The science and technology blogs were alight with adulation last week with the news that with no assistance, illiterate Ethiopian children had learned to use and even “hack” computers given to them. Speaking at MIT Technology Review’s EmTech conference, the founder of the One Laptop Per Child initiative revealed an experiment in which Motorola Xoom tablets had been given to young children in two remote villages to see what they would do with them, and found that within months the children had learned to access a variety of pre-loaded material and even change the locked settings.
Like others, I was skeptical, not because it seemed too good to be true, but because it so cravenly played into the fantasy of technology as an instant catalyst of civilisation. There are any number of reasons that I’m uncomfortable with this story. The first is that OLPC saw fit to run an experiment on these villagers, as if they were simply a backdrop for a techno-utopian vision to be projected onto. It’s deeply reminiscent of a sci-fi novel by Charles Stross in which the singularity on a backwater planet begins when mobile phones clatter from the skies, the first in a cornucopia of gifts to a pre-electronic race by a passing caravan of bored aliens. I worry that this experiment gives succour our worst hero fantasies of charity and development – that there is no need to learn about a community, to engage in discourse, to slowly learn and understand the challenges it faces and the solutions it wants. Rather, this latest OLPC effort promotes a solution that seems designed to exist outside of any wider-scale organisation of education services. That alone should worry us. And I fear that it also supports a facile view of poverty in that what separates the third world from us is not economic stability, peace, physical and electronic infrastructure, access to food, medicine and clean drinking water, but a lack of gadgets.

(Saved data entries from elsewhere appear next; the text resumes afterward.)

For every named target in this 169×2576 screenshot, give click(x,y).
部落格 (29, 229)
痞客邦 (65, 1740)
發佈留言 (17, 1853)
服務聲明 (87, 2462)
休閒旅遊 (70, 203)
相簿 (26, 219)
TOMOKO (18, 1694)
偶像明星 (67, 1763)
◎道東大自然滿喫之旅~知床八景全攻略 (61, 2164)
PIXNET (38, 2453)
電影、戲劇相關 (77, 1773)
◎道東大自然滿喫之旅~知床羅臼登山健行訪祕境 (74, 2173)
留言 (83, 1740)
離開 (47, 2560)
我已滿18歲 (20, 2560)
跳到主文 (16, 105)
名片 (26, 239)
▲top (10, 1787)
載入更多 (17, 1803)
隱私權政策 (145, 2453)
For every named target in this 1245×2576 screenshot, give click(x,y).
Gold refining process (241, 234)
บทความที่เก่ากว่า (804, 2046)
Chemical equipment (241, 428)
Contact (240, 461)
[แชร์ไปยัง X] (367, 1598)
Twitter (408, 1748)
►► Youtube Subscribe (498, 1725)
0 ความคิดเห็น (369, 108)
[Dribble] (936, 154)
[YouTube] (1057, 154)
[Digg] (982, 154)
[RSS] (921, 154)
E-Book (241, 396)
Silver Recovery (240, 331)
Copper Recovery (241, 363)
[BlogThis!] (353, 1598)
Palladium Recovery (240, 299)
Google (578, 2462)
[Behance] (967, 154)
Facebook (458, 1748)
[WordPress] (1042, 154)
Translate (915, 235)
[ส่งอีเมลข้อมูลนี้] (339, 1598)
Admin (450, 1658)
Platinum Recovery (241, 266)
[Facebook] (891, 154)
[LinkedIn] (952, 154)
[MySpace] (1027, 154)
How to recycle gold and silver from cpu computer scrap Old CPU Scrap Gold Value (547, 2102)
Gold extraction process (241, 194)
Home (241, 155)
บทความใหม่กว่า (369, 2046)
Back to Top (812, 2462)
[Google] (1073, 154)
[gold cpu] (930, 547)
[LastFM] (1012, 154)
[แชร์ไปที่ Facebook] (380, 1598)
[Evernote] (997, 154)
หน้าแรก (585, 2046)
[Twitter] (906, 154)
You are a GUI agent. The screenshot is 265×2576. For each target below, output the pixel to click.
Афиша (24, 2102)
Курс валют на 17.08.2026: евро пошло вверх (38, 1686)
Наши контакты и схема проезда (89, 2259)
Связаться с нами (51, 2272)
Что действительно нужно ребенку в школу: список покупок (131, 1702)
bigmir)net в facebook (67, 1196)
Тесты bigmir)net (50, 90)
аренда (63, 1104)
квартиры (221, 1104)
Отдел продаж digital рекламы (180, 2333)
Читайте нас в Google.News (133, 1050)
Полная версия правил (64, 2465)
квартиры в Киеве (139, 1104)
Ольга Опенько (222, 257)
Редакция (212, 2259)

To me, dropping laptops from the sky as a solution to a lack of education is akin to dropping food from the sky to resolve hunger. Superficially, it appears to work, enough even to convince you that it’s a solution, but it’s at best a temporary remediation specifically because it does nothing to address the conditions that brought about famine in the first place. Is it lack of teachers that holds children back? Or lack of basic healthcare? The very idea that these computers could take the place of a teacher is I think absurd and inane. Here in the UK we still haven’t solved the problem of providing affordable and thorough education to our children to our satisfaction, and we have more than enough computers to go around. Does anyone think that we could replace teachers in the UK with iPads? And to those who might say – well, something is better than nothing, ask yourself: why should these villages accept a lower standard of education? Why should they be palmed off with tablets instead of teachers?
An acquaintance pointed out to me a few days ago that the most iconic image of Sandy’s destruction was not flattened homes or flooded neighbourhoods, as so often in the past, but the little clusters of mobile phones gathered around multi-way power sockets. How it presented the narrative that re-establishing connectivity, not food or shelter, was the primary concern of those hit. Make no mistake – connectivity is good. More people have access to a mobile phone in sub-Saharan Africa than to clean drinking water, and that’s made a huge and positive impact on the continent. But I don’t think it means that we, like Stross’s aliens, should expect a revolution in development by sending phones clattering into the forest canopies and the rice paddies of the third world.